● Stated exercise
Reproduce the following data word for word, every line from first to last.

═════ Data for this task

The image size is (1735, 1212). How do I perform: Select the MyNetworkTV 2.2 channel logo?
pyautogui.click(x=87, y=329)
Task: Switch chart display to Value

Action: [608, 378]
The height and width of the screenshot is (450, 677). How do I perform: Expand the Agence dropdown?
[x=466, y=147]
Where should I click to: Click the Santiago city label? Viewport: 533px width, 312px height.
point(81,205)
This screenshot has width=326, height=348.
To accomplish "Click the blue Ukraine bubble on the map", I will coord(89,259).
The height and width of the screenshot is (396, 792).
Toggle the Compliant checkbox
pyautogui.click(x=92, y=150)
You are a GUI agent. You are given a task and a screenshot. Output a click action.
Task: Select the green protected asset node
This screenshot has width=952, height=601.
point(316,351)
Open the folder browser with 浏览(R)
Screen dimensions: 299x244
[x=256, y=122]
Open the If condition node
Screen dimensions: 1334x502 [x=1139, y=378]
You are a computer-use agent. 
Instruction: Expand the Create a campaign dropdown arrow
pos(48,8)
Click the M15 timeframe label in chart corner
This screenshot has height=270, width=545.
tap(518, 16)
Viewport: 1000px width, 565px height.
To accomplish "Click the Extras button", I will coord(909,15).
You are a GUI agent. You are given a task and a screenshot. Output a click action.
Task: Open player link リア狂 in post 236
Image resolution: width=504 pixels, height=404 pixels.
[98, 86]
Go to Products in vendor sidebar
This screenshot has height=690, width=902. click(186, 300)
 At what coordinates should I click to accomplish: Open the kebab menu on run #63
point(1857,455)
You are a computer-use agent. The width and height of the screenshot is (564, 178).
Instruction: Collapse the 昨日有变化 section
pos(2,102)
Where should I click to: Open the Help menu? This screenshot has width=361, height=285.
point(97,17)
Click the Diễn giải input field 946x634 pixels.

══════════

● Correct response
The image size is (1735, 1212). How do I perform: Select the MyNetworkTV 2.2 channel logo?
pyautogui.click(x=87, y=329)
Task: Switch chart display to Value

Action: [608, 378]
The height and width of the screenshot is (450, 677). How do I perform: Expand the Agence dropdown?
[x=466, y=147]
Where should I click to: Click the Santiago city label? Viewport: 533px width, 312px height.
point(81,205)
This screenshot has width=326, height=348.
To accomplish "Click the blue Ukraine bubble on the map", I will coord(89,259).
The height and width of the screenshot is (396, 792).
Toggle the Compliant checkbox
pyautogui.click(x=92, y=150)
You are a GUI agent. You are given a task and a screenshot. Output a click action.
Task: Select the green protected asset node
This screenshot has width=952, height=601.
point(316,351)
Open the folder browser with 浏览(R)
Screen dimensions: 299x244
[x=256, y=122]
Open the If condition node
Screen dimensions: 1334x502 [x=1139, y=378]
You are a computer-use agent. 
Instruction: Expand the Create a campaign dropdown arrow
pos(48,8)
Click the M15 timeframe label in chart corner
This screenshot has height=270, width=545.
tap(518, 16)
Viewport: 1000px width, 565px height.
To accomplish "Click the Extras button", I will coord(909,15).
You are a GUI agent. You are given a task and a screenshot. Output a click action.
Task: Open player link リア狂 in post 236
Image resolution: width=504 pixels, height=404 pixels.
[98, 86]
Go to Products in vendor sidebar
This screenshot has height=690, width=902. click(186, 300)
 At what coordinates should I click to accomplish: Open the kebab menu on run #63
point(1857,455)
You are a computer-use agent. The width and height of the screenshot is (564, 178).
Instruction: Collapse the 昨日有变化 section
pos(2,102)
Where should I click to: Open the Help menu? This screenshot has width=361, height=285.
point(97,17)
Click the Diễn giải input field 946x634 pixels.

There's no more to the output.